Le Courrier de Kinshasa : Qu’est-ce qui a motivé la création du Congo Millenium Business Club (CMBC) ? En quoi consistent ses activités ? Et quelles sont les actions que vous comptez mener afin d’atteindre vos objectifs ? 

Jean Ishaku : L’idée d’un réseau de dirigeants d’entreprises et des experts de la diaspora congolaise est directement liée à la création de notre agence Black Fahrenheit. Nous avons initié à Paris, dès 2007, un concept afterwork de mise en relation ciblant la diaspora africaine. L’idée était de créer une dynamique autour des cadres et dirigeants. Dès les premières étapes, nous avons constaté une forte fréquentation de profils du type jeunes diplômés ou actifs de la diaspora congolaise.

Ayant un fort attachement à notre identité congolaise et après des années de veille pour identifier des réseaux de jeunes congolais, nous avons pris la décision de créer une plate-forme à l’image de cette nouvelle génération de Congolais nés et grandis à l’extérieur du Congo et partageant les mêmes questionnements. Juridiquement né en 2015 sous sa forme actuelle (Association loi 1901) le CMBC a pour vocation de devenir le réseau de référence au sein de la diaspora. Nous sommes d’abord une communauté de valeurs au service de la diaspora, des Congolais et des amis du Congo. Nous sommes également un cercle d’affaires apolitique et nous avons à cœur la valorisation de l’Afrique en générale et du Bassin du Congo en particulier.

Nos objectifs sont de réunir l'excellence de la diaspora congolaise, de valoriser et de mettre en réseau ces décideurs, ces entrepreneurs, ces experts, ces cadres dirigeants et plus généralement les professionnels du secteur publique et du secteur privé qui ont acquis des années d’expertise afin de créer un mouvement positif qui regarde en direction de leur pays d’origine. Aujourd’hui nos activités se focalisent sur le sourcing, la qualification et la mise en connexion des profils au sein du réseau.  A partir de la rentrée 2017, nous proposerons ce que nous appelons des « rencontres affaires ». La mise en place de modules de formation et un système de mentoring seront déployés pour permettre à des jeunes entrepreneurs éligibles de lancer leur entreprise dans les meilleures conditions et de s’appuyer sur un réseau de parrains expérimentés.

 

LCK : Le vendredi 7 juillet, vous avez organisé l’évènement « L’Air du temps », spécial RDC où plusieurs interventions ont été faites notamment par la fondatrice du réseau Makutano. Comment évaluez-vous le déroulement de cet évènement ?
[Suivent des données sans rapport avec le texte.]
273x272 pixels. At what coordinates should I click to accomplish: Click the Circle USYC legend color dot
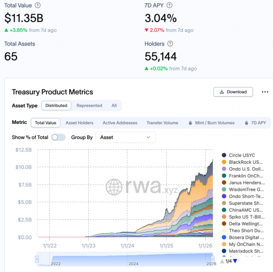coord(224,155)
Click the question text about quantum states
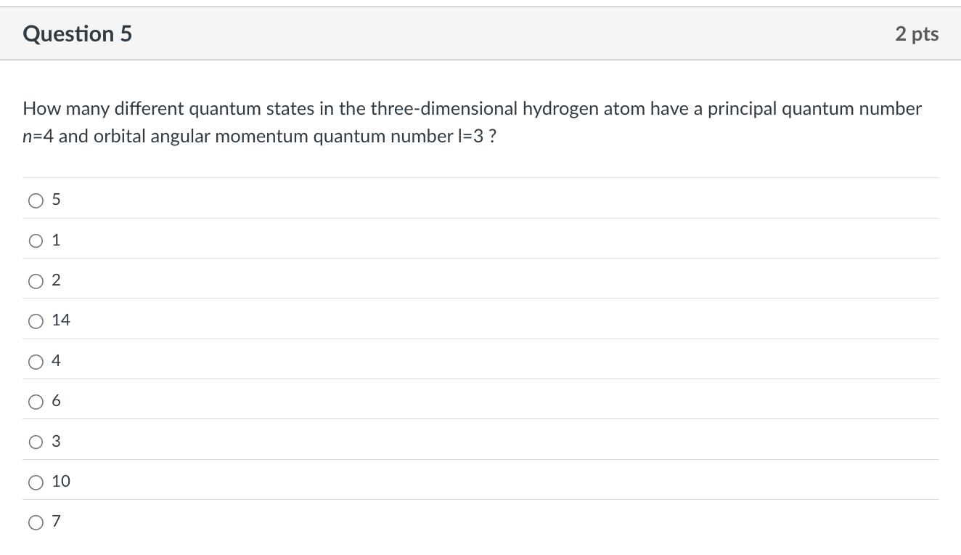Viewport: 961px width, 555px height. (x=471, y=122)
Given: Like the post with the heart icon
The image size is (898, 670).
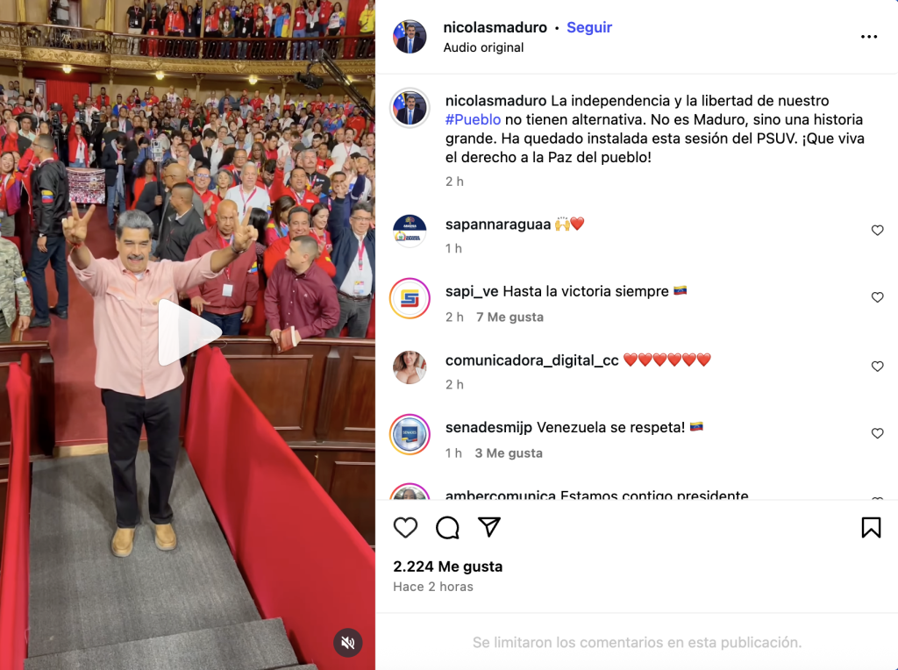Looking at the screenshot, I should pyautogui.click(x=405, y=527).
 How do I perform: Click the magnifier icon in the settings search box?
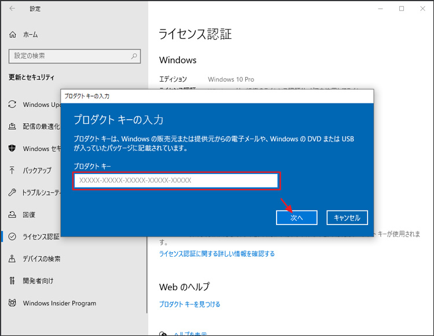click(x=134, y=56)
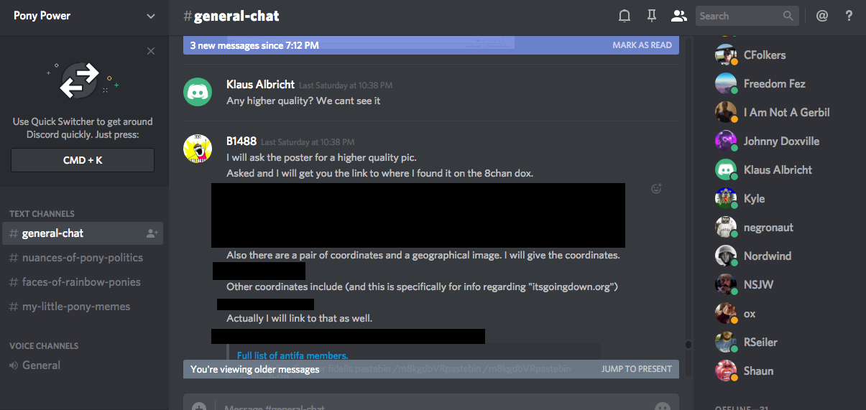Viewport: 866px width, 410px height.
Task: Click Mark As Read banner button
Action: click(642, 45)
JI : Le CMBC a invité, dans le cadre de ses rencontres affaires, le réseau Makutano de Kinshasa à venir se présenter à la diaspora congolaise de Paris ce que nous qualifions de « Makutano Paris ». Plus d’une centaine d’invités triés sur le volet ont pris part à ce forum. Ils sont venus de partout, de différentes capitales européennes, des États-Unis et une délégation qui a fait le voyage spécialement de Kinshasa.  Cet évènement a été programmé de longue date en synergie avec l’équipe du Makutano basée à Kinshasa. Je tiens ici à remercier Mme Nicole Sulu pour la confiance accordée au CMBC dans la mise en œuvre de cette rencontre. Nous remercions également la représentation diplomatique de la RD Congo à Paris et tout particulièrement SEM Atoki Ileka pour son adhésion au projet et pour son soutien.
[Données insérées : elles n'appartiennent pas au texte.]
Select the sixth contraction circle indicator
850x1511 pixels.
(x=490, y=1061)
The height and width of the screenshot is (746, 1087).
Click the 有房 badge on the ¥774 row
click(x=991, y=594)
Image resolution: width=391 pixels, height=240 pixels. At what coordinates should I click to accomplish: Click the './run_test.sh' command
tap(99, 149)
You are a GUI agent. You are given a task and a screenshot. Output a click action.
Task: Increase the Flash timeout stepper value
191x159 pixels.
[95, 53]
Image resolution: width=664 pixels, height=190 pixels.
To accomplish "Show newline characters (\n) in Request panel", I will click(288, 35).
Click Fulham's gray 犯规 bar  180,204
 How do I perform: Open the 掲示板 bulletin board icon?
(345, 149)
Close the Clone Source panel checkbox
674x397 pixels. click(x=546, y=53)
 Je salue également l’implication, le professionnalisme et la détermination du comité d’organisation du CMBC assisté par un chef de projet de l’Agence Black Fahrenheit pour nous offrir un évènement de qualité. Les retours sur l’évènement sont très encourageants et globalement positifs. Les analyses des différents experts ont conforté les participants sur l’utilité d’une plate-forme telle que le CMBC. Au même moment, dans un espace différent, l’agence de communication Black Fahrenheit, dont je suis un des directeurs associés, a organisé son rendez-vous mensuel « L’Air Du Temps ». Cette édition était un spécial RD Congo. L’objectif de BF sur ces sessions spéciales pays est de mettre en avant la dynamique sociale et économique des diasporas africaines en France. Sur cette session, la diaspora congolaise a montré sa capacité de mobilisation sur ce type de rendez-vous avec près de 400 actifs présents. Entrepreneurs, porteurs de projets et professionnels de différents secteurs d’activités étaient ainsi réunis pour un networking)

LCK : De quelle manière analysez-vous le dynamisme de la diaspora congolaise en France en général et à Paris en particulier ? Quels sont les secteurs où cette diaspora se met beaucoup plus en valeur ? 
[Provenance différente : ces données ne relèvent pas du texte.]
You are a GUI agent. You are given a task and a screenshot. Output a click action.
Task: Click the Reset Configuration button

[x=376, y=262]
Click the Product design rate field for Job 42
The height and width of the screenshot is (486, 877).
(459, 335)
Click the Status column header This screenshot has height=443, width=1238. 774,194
JI : La diaspora congolaise est très présente en France et possède une énergie créative extraordinaire. Rares sont les diasporas qui marquent autant leur présence dans la communauté africaine. Ceux qu’on qualifie maladroitement de Congolais de la diaspora sont divers et variés. Ils n’ont pas tous la même aisance dans l’adaptation à leur environnement. Cela est certainement dû aux différentes périodes de migration qui composent notre diaspora, Il serait maladroit de la qualifier d’homogène et uniforme. Il est essentiel de comprendre que la face cachée de l’iceberg se fond dans le paysage et cultive une certaine forme de discrétion. Le Congolais est prisonnier d’une image véhiculant des préjugés très loin du sérieux. Faisant passer sous silence une majorité éduquée et active. Nous les retrouvons de façon visible dans les industries culturelle et créative (Musique, danse, arts plastiques, Mode, comédie, cinéma) ainsi que dans le sport. Ils sont beaucoup plus nombreux aujourd’hui dans la création d’entreprises, en générale et les nouvelles technologies en particulier. Nous vivons une époque formidable où la diaspora montre une soif d’entreprendre exceptionnelle.  Nous dénombrons un grand nombre de cadres dans les secteurs publics, dans l’administration et dans le secteur privé des grandes entreprises françaises et internationales. 

LCK : Comment la diaspora congolaise pourrait-elle jouer un rôle plus actif dans le développement économique de la RDC ?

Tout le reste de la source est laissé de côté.